======== PASSAGE PROVIDED
AMENDMENT NO. 6 TO EMPLOYMENT AGREEMENT

 

AMENDMENT NO. 6 TO THE EMPLOYMENT AGREEMENT (this “Amendment”) made as of the 28th day of September 2012 by and between AEROFLEX INCORPORATED, a Delaware corporation (hereinafter the “Company”) and JOHN ADAMOVICH, JR. (hereinafter the “Executive” and together with the Company, the “Parties”).

 

WITNESSETH:

 

WHEREAS, the Parties entered into an Employment Agreement dated November 9, 2005 (as amended, the “Agreement”) under which the Parties agreed upon the terms pursuant to which the Executive would provide services to the Company as further described therein, and

 

WHEREAS, the parties desire to amend the Agreement as set forth herein.
================
======== PROVIDED MATERIAL
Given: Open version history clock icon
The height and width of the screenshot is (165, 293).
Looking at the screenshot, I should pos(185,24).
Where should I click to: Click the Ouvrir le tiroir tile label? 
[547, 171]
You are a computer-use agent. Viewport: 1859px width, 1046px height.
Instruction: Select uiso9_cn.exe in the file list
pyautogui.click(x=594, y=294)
================
======== PROVIDED MATERIAL
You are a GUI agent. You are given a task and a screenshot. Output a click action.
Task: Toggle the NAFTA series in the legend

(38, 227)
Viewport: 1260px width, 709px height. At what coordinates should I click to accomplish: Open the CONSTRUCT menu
================
> TASK LIST:
1. Repeat, word for word, the stretch of the amendment from "WHEREAS, the Parties entered" through "set forth herein.".
2. Reproduce, character for character, the stretch of the listing from the line containing "You are a GUI" through the line containing "Viewport: 1260px width, 709px", both lines included.
The amendment and the listing come from unrelated sources.

> THE REPLIES:
1.
WHEREAS, the Parties entered into an Employment Agreement dated November 9, 2005 (as amended, the “Agreement”) under which the Parties agreed upon the terms pursuant to which the Executive would provide services to the Company as further described therein, and

 

WHEREAS, the parties desire to amend the Agreement as set forth herein.

2.
You are a GUI agent. You are given a task and a screenshot. Output a click action.
Task: Toggle the NAFTA series in the legend

(38, 227)
Viewport: 1260px width, 709px height. At what coordinates should I click to accomplish: Open the CONSTRUCT menu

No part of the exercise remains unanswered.